■ Input for this task:
---*---

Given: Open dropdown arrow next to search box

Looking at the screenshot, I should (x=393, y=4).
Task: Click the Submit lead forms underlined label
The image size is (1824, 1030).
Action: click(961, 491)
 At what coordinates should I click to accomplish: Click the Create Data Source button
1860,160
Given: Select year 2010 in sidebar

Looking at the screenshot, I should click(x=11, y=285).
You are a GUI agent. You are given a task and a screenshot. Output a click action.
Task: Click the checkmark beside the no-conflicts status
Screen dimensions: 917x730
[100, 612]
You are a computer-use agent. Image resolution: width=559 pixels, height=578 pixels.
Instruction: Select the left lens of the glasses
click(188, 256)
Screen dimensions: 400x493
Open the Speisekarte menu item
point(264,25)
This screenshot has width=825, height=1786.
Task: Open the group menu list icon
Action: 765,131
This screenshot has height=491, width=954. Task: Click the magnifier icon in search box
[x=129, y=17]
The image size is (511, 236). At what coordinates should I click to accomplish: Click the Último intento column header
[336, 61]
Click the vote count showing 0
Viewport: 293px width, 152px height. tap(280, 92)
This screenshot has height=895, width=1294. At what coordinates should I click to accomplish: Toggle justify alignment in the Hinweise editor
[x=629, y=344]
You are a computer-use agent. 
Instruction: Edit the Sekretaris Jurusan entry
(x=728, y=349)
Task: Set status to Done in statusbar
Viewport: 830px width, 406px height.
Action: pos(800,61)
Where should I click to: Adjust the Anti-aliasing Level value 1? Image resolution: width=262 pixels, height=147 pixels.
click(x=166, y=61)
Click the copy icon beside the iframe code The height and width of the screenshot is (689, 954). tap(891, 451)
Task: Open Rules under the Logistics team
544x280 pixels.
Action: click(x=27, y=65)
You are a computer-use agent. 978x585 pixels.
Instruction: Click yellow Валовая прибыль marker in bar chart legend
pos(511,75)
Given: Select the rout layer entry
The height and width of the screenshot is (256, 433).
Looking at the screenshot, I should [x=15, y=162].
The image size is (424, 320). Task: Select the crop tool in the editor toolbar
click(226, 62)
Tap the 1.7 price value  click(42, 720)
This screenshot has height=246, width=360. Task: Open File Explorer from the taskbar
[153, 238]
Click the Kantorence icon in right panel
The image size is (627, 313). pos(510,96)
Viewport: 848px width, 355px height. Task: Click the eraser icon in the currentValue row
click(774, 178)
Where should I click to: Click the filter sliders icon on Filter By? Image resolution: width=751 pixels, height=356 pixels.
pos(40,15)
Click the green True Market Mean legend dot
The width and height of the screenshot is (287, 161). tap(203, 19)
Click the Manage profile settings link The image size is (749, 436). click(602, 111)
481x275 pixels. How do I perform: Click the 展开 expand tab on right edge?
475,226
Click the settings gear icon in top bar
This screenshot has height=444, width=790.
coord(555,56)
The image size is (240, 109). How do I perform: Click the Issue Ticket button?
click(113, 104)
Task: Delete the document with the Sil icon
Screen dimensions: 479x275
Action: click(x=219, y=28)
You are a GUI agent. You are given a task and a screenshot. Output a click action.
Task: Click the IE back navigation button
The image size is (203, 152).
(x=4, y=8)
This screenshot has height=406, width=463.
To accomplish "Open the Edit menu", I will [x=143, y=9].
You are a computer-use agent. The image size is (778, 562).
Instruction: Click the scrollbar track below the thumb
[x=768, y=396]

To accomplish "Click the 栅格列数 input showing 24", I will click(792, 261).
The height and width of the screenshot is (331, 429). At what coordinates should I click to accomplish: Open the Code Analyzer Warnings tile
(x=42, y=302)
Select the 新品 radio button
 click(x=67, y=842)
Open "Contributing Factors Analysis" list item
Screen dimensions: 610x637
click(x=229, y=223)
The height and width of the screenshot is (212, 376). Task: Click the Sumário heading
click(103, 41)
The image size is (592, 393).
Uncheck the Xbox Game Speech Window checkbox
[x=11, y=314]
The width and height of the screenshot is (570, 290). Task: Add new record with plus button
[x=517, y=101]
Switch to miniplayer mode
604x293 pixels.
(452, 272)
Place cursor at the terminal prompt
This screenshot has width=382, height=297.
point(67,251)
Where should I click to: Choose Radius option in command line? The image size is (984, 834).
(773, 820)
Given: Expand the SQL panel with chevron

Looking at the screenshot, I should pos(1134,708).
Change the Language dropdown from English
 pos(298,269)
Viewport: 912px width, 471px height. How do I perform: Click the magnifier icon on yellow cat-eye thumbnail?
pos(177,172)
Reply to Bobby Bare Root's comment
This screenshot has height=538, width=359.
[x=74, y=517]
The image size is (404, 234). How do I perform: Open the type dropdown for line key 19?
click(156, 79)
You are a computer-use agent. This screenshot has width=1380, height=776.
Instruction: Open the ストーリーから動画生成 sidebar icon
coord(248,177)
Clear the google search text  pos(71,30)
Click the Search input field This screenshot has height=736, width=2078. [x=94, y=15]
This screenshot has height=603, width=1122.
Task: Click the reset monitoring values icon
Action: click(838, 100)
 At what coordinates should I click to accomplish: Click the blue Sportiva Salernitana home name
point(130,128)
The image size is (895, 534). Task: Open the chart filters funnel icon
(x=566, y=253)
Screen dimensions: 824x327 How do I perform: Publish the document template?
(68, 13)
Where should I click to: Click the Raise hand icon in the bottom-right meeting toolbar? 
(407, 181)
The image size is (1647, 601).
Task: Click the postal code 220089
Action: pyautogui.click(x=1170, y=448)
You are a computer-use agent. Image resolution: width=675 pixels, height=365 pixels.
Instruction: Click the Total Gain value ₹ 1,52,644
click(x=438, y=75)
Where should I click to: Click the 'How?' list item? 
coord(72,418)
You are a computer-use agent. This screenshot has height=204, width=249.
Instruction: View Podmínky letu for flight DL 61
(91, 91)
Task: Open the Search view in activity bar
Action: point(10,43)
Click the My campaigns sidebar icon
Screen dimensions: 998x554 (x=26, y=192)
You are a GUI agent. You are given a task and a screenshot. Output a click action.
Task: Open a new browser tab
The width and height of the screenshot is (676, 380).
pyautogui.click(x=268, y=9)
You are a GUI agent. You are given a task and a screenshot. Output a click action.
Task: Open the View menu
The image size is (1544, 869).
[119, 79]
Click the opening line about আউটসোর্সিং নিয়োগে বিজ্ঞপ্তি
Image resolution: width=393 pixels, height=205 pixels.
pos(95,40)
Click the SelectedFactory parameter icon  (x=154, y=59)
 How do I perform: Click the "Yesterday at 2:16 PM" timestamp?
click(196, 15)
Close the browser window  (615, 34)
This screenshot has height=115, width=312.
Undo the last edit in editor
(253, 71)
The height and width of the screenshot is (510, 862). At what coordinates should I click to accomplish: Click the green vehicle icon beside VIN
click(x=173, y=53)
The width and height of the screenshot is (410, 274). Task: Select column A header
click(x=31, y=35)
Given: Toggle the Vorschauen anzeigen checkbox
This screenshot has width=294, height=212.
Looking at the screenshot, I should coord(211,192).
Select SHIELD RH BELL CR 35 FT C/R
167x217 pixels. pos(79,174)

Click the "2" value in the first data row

---*---

■ Required action: Give the number of lines above in which the word "will" appears, and nothing more.

■ Exercise response: 2